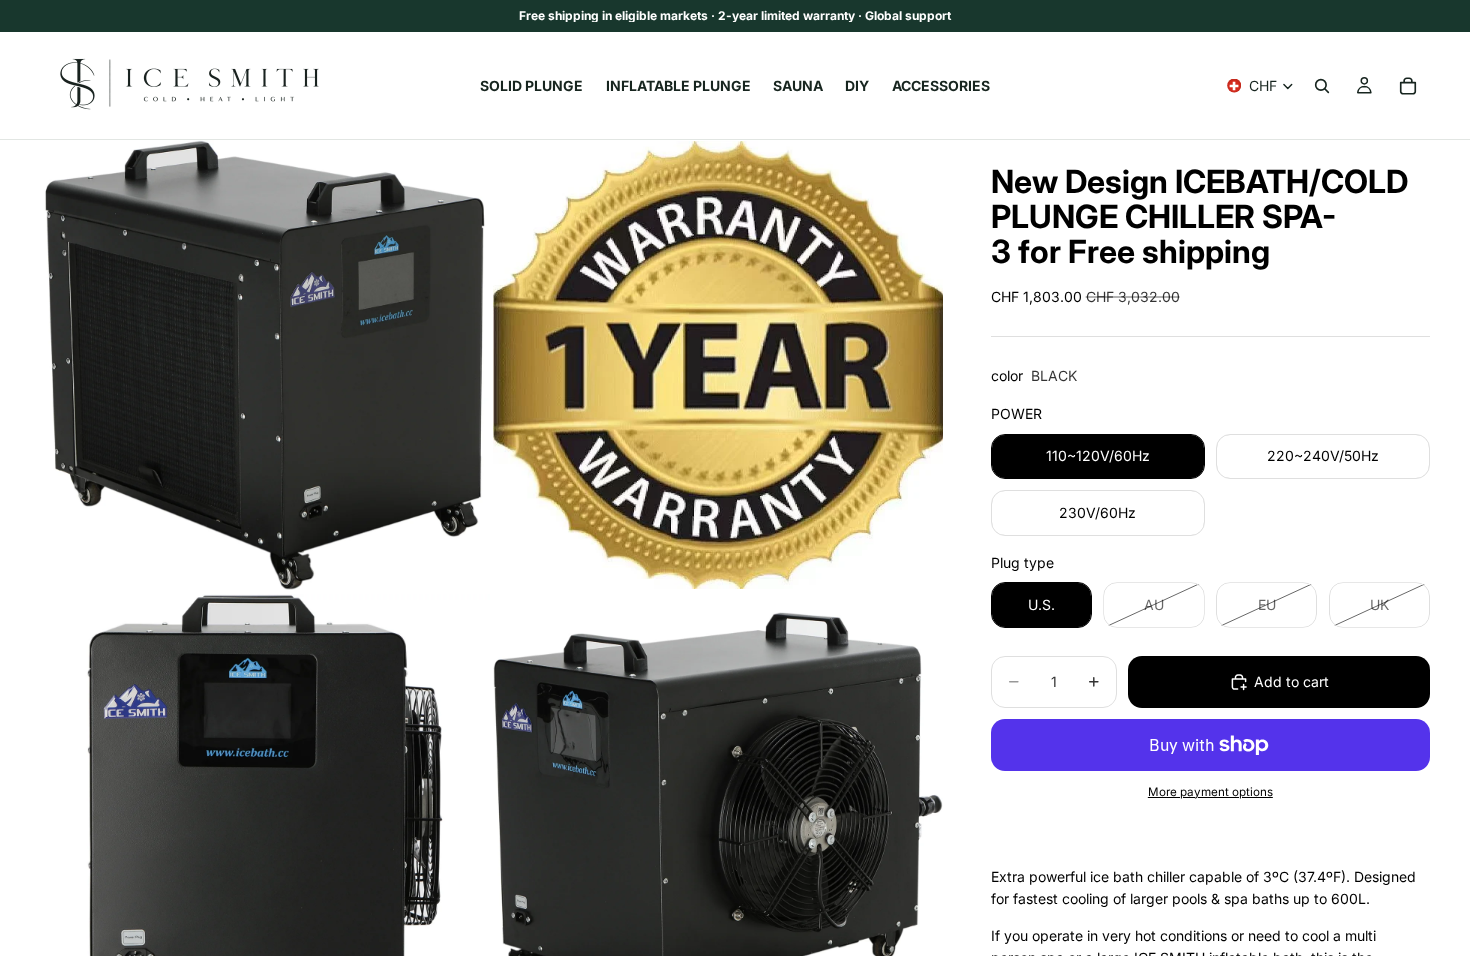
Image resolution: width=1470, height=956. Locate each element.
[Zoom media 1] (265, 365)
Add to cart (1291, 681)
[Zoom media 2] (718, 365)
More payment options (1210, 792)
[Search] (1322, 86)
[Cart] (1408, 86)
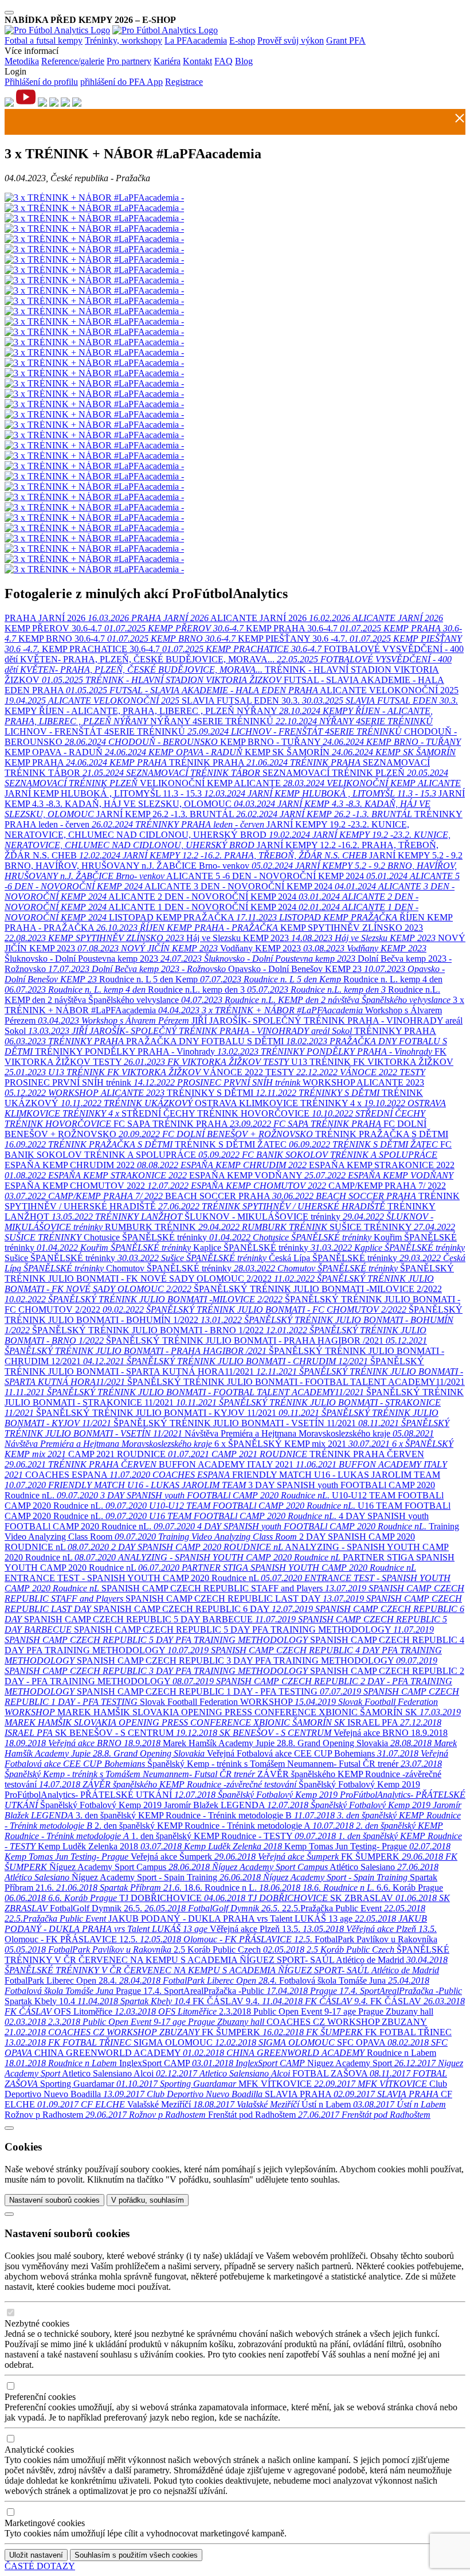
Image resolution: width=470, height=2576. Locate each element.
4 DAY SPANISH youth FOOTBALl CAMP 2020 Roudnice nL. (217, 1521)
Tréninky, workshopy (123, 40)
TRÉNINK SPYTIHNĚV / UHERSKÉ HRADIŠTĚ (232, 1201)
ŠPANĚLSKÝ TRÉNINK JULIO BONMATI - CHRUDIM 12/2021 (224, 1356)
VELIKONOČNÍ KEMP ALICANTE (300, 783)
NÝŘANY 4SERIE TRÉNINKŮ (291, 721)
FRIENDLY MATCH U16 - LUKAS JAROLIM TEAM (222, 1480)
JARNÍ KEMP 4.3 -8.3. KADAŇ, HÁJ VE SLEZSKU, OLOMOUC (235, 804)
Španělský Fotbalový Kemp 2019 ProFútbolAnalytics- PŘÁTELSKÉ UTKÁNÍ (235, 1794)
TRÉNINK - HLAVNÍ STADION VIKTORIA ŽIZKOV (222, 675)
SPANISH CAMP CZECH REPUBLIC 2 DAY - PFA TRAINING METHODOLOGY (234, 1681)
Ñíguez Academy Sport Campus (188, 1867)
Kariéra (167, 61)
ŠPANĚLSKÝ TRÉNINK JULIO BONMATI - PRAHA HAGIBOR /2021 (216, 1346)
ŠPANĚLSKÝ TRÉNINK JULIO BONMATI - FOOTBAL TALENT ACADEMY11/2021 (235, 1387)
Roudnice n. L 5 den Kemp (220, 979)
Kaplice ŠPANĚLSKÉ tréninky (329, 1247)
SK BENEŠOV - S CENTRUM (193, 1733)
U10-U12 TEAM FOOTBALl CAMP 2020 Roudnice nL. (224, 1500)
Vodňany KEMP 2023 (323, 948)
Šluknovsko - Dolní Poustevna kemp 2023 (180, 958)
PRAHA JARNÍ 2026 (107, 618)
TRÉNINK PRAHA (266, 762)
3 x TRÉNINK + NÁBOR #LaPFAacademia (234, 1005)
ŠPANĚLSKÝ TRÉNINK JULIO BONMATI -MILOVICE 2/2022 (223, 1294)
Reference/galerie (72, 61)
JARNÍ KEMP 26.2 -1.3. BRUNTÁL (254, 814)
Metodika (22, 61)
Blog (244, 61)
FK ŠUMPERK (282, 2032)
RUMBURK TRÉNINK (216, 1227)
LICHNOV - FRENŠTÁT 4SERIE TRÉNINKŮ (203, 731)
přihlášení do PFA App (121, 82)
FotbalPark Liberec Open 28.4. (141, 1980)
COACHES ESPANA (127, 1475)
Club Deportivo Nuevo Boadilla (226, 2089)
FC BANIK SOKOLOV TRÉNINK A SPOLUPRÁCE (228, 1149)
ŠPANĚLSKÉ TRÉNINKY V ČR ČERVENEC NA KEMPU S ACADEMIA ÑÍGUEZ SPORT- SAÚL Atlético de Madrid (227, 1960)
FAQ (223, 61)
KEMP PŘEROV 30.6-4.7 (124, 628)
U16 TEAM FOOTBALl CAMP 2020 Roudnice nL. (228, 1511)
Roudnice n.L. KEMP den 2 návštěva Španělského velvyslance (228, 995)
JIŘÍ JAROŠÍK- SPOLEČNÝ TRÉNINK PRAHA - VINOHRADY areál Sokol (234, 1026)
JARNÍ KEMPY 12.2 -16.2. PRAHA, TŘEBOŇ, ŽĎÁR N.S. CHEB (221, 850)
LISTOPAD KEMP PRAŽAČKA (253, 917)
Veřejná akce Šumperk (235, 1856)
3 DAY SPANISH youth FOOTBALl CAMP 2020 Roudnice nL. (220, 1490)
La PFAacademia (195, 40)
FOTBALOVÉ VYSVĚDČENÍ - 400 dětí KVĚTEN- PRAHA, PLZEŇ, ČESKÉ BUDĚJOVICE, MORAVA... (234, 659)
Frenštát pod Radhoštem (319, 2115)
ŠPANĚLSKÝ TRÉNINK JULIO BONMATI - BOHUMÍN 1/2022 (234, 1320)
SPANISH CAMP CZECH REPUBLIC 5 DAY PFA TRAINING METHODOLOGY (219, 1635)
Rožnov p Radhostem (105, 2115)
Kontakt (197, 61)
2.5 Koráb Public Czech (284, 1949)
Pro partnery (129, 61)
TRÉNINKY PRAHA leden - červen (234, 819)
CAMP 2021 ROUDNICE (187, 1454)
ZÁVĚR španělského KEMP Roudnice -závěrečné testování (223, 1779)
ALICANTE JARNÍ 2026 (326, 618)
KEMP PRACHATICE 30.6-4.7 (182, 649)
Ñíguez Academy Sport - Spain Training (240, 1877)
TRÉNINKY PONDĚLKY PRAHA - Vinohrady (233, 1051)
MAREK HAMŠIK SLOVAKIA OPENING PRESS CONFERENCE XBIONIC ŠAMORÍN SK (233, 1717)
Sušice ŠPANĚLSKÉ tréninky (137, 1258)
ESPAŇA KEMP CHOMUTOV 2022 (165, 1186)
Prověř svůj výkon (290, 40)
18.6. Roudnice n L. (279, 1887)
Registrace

* Problem to work on:
Gather each line of the records holding the string "ALICANTE".

* Output of the task:
VELIKONOČNÍ KEMP ALICANTE (300, 783)
ALICANTE JARNÍ 2026 (326, 618)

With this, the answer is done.